A truly dog-eat-dog model of the universe, it is a dark and nihilistic universe, that leaves a stain on your soul the more exposure to it you receive. A stain that is strangely seductive.
If like me, you have enjoyed movies such as In The Mouth Of Madness and Dagon; then you are probably familiar with the works of H.P. Lovecraft. Despite the difficulty in actually getting hold of one of his books, Lovecraft is well known for the cosmology that has influenced modern day writers in science fiction and fantasy, from the works of Grant Morrison to even appearing in Virgin’s New Adventures Of Doctor Who (in White Heat for example). He painted a hostile universe, where the gods only exist to prey upon mortals, and leave the sanity of their worshippers in tatters if they catch but a glimpse of whom they serve.

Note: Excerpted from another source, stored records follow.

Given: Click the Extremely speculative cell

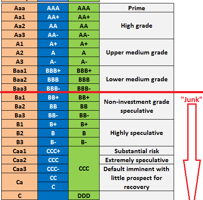Looking at the screenshot, I should pyautogui.click(x=137, y=160).
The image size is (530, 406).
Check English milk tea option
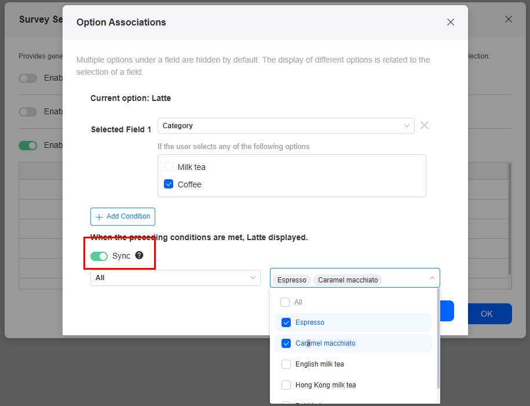tap(286, 364)
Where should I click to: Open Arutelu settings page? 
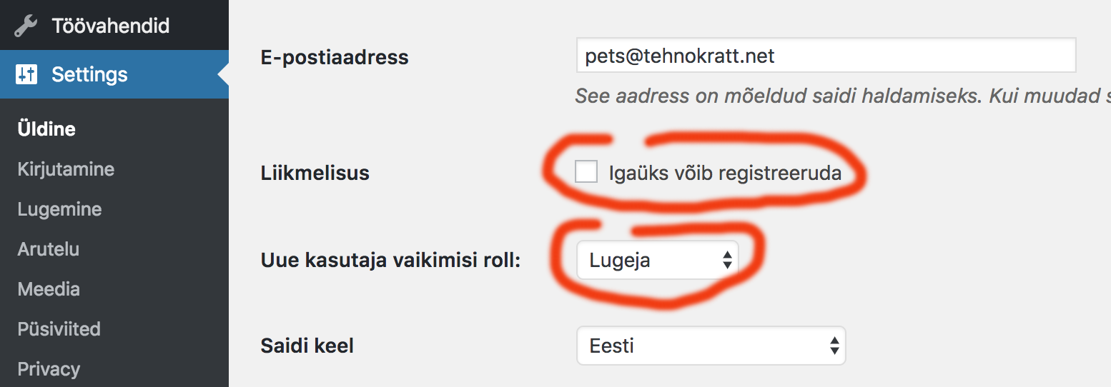point(49,249)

A truly dog-eat-dog model of the universe, it is a dark and nihilistic universe, that leaves a stain on your soul the more exposure to it you receive. A stain that is strangely seductive, we keep watching the movies, reading the books and their offshoots, and we demand quality stories from them.
H.P. Lovecraft’s writing style is one that cannot be repeated. It is wordy, adjective heavy, and to attempt to copy his style will only ever produce a cheap copy, that produces a sensation of nails scratching down a chalkboard louder than an idiot-god’s burbling. Yet it is the content that was and remains his strength, and it is a challenge for a writer to convey that sense of everything you hold dear being undermined and perverted.

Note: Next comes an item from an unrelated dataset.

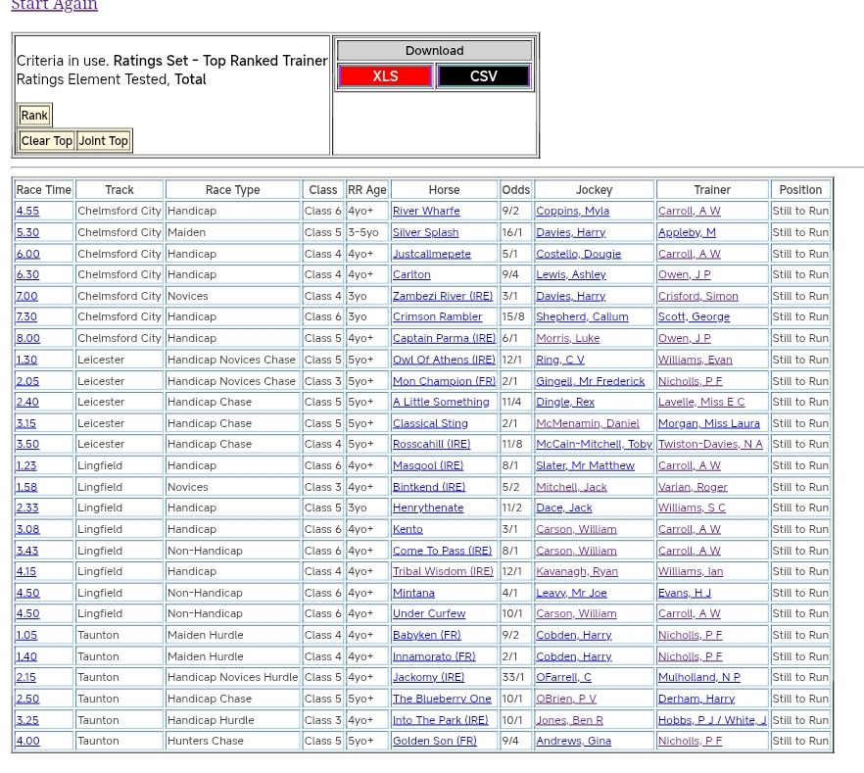Open the 4.00 Taunton race time
The width and height of the screenshot is (864, 773).
(x=27, y=741)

Why do we like this stuff? I have no idea, but we know it takes more than a preponderance of unpronounceable multi-syllable names to generate a story that will reawaken that stain.

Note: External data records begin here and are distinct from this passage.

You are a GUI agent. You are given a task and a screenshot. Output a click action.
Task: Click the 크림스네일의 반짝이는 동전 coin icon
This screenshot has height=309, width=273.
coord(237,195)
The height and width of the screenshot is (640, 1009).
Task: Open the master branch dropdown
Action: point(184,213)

Finally, Marvel have done this, with Realm Of Kings #1 from last week. Previous attempts, such as the obvious homage of Shuma-Gorath, as seen in the second volume of Strange Tales, have not reached the heights delivered to us by the capable hands of Dan Abnett. His darker twist on science fiction in comics is one I have always enjoyed (I highly recommend you to pick up his The Legion series as a perfect example) and the Marvel Cosmic has produced some excellent stories these past few years with his contributions.
Now to the plot. Former Protector Of The Universe Quasar travels through the Fault to explore what is at the other end, and encounters a universe fallen to the Elder Gods, and a team of Avengers in service to the Many-Angled Ones. The whole concept of angles is prevalent in Lovecraft, and you can see echoes of this in the Hellraiser mythos as well. Ever had an attic bedroom with a sloping roof? Not after you’ve read Lovecraft you won’t. But to see what has become of some of characters under such powers was a true surprise, and that is one of Abnett’s gifts. He actually made me exclaim out loud, when I realised the fate of one Marvel mainstay.
So, scared down to his very soul and now once more flesh and blood, Quasar has returned with dire warnings of doom. Still, his new body was created in the diseased universe, can it be trusted?
As much as I like Wendell, I imagine not. With infections like the Creed Of Flesh of the Marvel Zombies, or the technorganic plague that has raised its head once more in X-Necrosha, do we really need a new earth-threatening infection running around the mainstream earth?
Oh hell, yes!
Realm Of Kings:Inhumans #1 was quite the disappointment in comparison, but if the one-off special is anything to go by, then I will follow these mini-series religiously. The demise of the Magus is now forgiven, this is far more exciting. However, reading the solicitations for today, I’m not sure the Guardians Of The Galaxy have seen the last of him.
Realm Of Kings does not seem to have a definite structure yet, we cannot even be sure that the Many-Angled Ones are the threat. We have seen Mindless Ones, Monarch Starstalker and of course the Magus. The potential is limitless, and I find myself hoping the Fault will be around for a few more years to come. Realm Of Kings may well be just the story of Vulcan and Black Bolt, conspicuous by their absence so far. Six issues are surely not enough to deal with the rest of what’s out there.